If not for the lingering taste of blood and vinegar in her mouth, Twilight might have worried she’d imagined the whole thing.

“Hey Twilight! Watcha doin’?”

Twilight Sparkle shrieked.

Pinkie Pie hopped back from her spot right next to Twilight. “Hee hee! Woopsie! You seem kinda antsy, Twilight – is everything okay?”

Twilight took a deep breath and let it out shakily. “Yes, Pinkie. Everything’s fine. I was just…looking for somepony.”

Pinkie Pie tilted her head in curiosity. “Yeah? Is it Rainbow Dash? Cause if it’s Rainbow Dash she’s probably up in the clouds – cause she’s a Pegasus, you know – and so you probably wanna–”

“It isn’t Rainbow Dash!” said Twilight, cutting Pinkie off. “It’s somepony else. Somepony I don’t know.”

Pinkie’s bright expression grew brighter. She hopped up and down in excitement. “OOH! Lemme help lemme help! I know EVERYPONY in town! And I just LOVE helpin’ Ponies make new friends!”

She reached into the crowd and jerked a random Pony off her hooves.

“This is Rose!” Pinkie Pie said. “Isn’t she nice?”

“What’s happening?” asked the beige Earth Pony as she struggled in Pinkie’s grasp.

Twilight frowned. “Pinkie, I–”

“No? Okay!” Pinkie tossed Rose back among the passersby and fished out a second Pony. “What about Davenport?”

The dun-coloured Earth Pony stallion raised an eyebrow. “Twilight? Is this about your shipment of quills? Because I–WAAHH!” Pinkie threw him back into the crowd.

She giggled. “Woops!

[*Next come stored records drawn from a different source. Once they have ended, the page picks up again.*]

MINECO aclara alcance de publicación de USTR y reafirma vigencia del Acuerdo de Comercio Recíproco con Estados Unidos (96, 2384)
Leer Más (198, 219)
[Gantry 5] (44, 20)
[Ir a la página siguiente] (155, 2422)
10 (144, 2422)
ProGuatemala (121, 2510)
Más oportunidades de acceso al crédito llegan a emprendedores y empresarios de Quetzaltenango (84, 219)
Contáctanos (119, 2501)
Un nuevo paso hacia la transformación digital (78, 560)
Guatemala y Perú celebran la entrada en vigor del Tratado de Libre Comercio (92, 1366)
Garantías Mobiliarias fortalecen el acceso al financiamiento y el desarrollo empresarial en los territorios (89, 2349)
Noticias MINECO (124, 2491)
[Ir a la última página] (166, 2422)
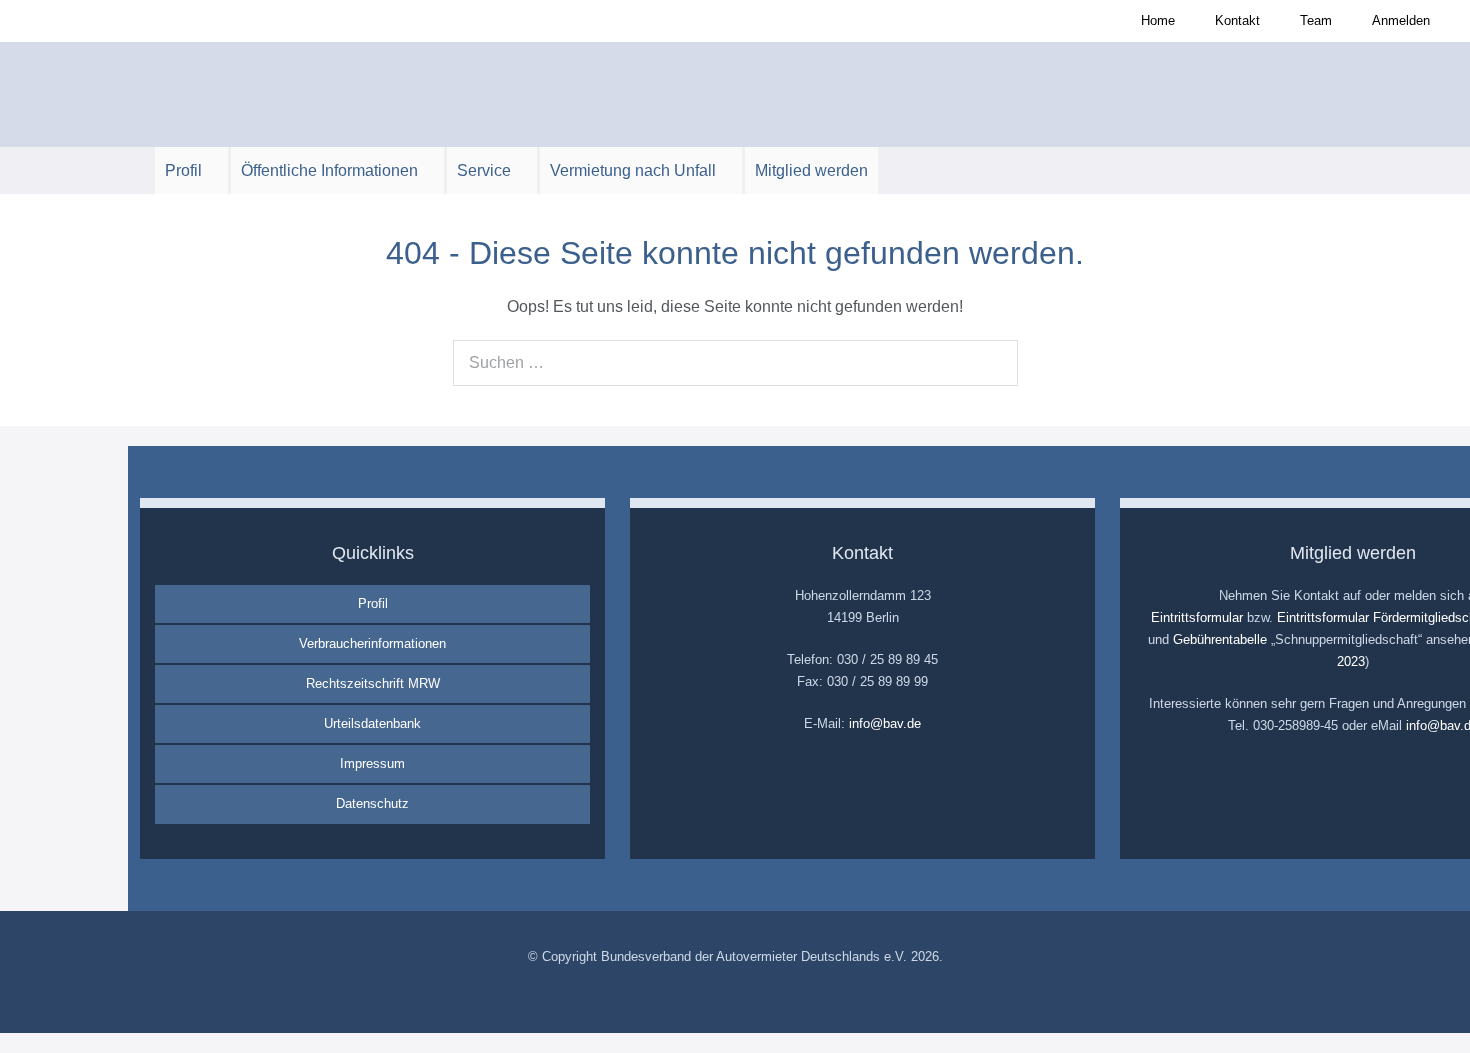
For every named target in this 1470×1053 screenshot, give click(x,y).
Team (1316, 20)
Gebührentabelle (1220, 639)
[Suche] (992, 363)
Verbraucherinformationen (372, 643)
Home (1158, 20)
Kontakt (1237, 20)
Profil (185, 170)
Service (486, 170)
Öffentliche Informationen (331, 170)
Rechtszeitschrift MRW (373, 683)
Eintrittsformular (1197, 617)
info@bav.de (885, 723)
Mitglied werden (811, 170)
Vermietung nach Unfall (635, 170)
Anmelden (1401, 20)
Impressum (372, 763)
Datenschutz (372, 803)
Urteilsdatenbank (372, 723)
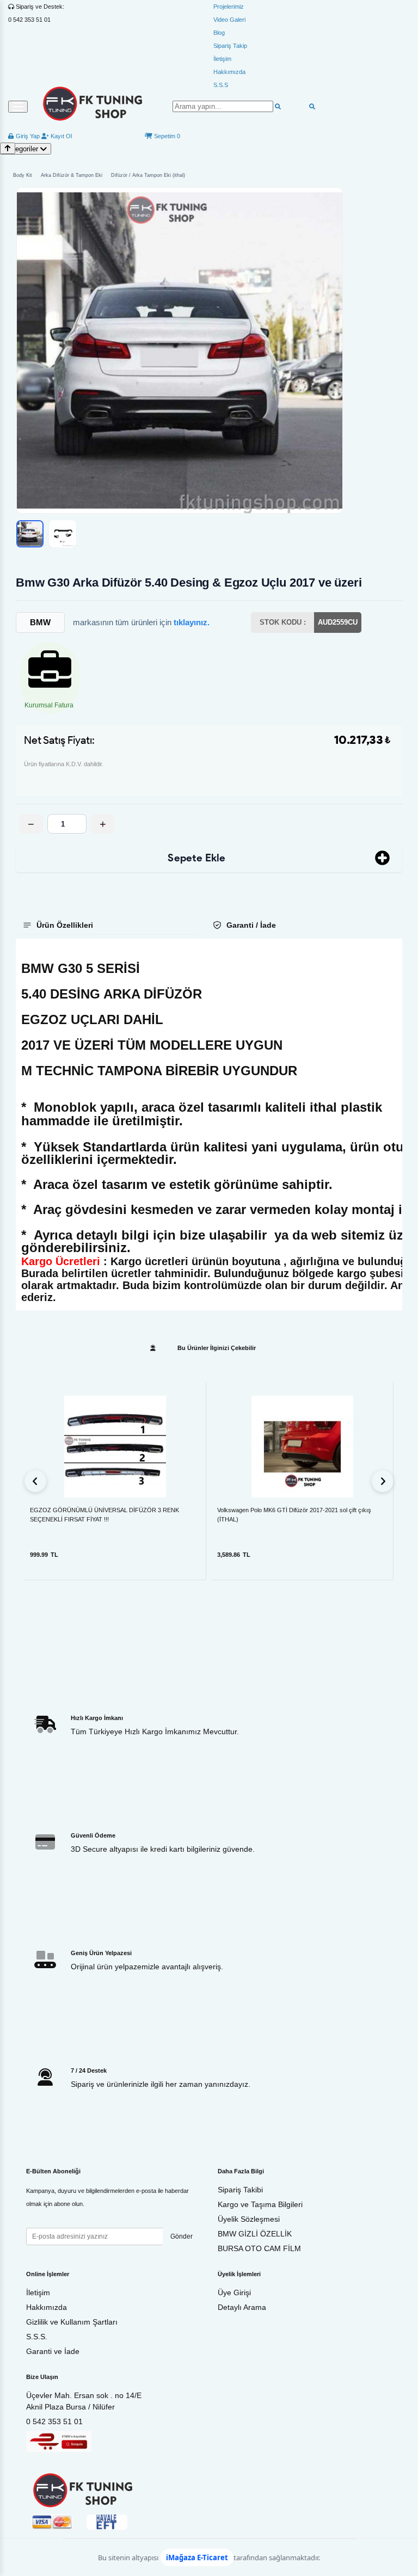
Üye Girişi (234, 2292)
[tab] (108, 925)
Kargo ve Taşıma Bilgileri (260, 2204)
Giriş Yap (27, 136)
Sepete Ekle (196, 858)
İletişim (222, 59)
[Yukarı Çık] (7, 148)
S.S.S (220, 85)
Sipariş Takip (230, 45)
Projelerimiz (228, 6)
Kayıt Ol (60, 136)
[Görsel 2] (62, 533)
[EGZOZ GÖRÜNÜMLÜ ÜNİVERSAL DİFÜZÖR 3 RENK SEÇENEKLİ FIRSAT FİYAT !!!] (115, 1446)
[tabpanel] (209, 1124)
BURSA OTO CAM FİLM (259, 2248)
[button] (179, 350)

That’s right, you already knew him! Okay, well there’s always–”

Twilight stomped a front hoof. “PINKIE! I am NOT looking for a friend!”

Pinkie paused. “What do you mean?”

Twilight looked around; as they often did, Pinkie’s antics had drawn a fair-sized crowd. Twilight wished she knew an invisibility spell.

“Pinkie, I was looking for – I mean, I need to know who…” Twilight could feel a dozen gazes boring into her. She cringed. “…Never mind. Let’s just go find Rose. I’m sure she’s wonderful.”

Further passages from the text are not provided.